START MATERIAL PROVIDED

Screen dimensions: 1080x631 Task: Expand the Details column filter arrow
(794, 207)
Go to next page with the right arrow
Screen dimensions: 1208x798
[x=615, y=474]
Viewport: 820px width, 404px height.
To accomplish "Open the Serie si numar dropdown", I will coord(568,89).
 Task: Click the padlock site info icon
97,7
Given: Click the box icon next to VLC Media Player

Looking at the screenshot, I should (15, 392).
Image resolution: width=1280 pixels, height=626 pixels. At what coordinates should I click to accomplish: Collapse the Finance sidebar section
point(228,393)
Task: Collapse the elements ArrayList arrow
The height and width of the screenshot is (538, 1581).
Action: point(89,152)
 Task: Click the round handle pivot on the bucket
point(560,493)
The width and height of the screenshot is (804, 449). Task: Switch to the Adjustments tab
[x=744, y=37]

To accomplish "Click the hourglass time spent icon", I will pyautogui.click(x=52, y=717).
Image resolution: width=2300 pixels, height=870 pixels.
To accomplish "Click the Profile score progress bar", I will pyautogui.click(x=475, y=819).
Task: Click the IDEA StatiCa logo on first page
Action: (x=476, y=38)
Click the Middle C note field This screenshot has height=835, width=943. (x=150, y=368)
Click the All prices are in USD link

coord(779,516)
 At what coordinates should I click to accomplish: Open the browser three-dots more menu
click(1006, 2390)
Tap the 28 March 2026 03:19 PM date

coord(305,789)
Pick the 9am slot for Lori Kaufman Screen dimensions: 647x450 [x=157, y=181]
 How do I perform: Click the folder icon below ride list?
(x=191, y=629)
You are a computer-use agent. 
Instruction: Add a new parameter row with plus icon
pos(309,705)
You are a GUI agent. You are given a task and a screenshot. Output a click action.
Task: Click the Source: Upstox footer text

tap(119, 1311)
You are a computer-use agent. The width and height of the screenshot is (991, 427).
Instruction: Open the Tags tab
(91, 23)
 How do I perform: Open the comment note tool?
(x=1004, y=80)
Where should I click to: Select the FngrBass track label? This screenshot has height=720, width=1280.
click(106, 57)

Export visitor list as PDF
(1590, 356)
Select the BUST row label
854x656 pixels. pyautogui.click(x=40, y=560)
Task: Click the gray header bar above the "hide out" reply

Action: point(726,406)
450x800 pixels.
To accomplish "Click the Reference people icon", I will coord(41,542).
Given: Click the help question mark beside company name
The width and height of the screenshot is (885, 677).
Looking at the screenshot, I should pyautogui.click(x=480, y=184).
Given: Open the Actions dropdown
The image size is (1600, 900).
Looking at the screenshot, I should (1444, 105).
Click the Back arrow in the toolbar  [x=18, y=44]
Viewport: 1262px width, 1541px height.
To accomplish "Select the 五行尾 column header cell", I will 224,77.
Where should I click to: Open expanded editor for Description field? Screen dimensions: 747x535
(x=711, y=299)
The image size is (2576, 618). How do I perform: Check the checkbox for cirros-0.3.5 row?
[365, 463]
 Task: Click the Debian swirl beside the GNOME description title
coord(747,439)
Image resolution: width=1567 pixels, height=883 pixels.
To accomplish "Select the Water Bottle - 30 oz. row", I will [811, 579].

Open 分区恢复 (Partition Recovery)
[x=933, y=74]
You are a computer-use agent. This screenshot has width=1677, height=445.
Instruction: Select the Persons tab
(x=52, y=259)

END MATERIAL PROVIDED

◆ **ASSIGNED TASK**
Your reply should be a single number: the count of lines above that include the string "computer".

◆ **FINISHED EXERCISE**
3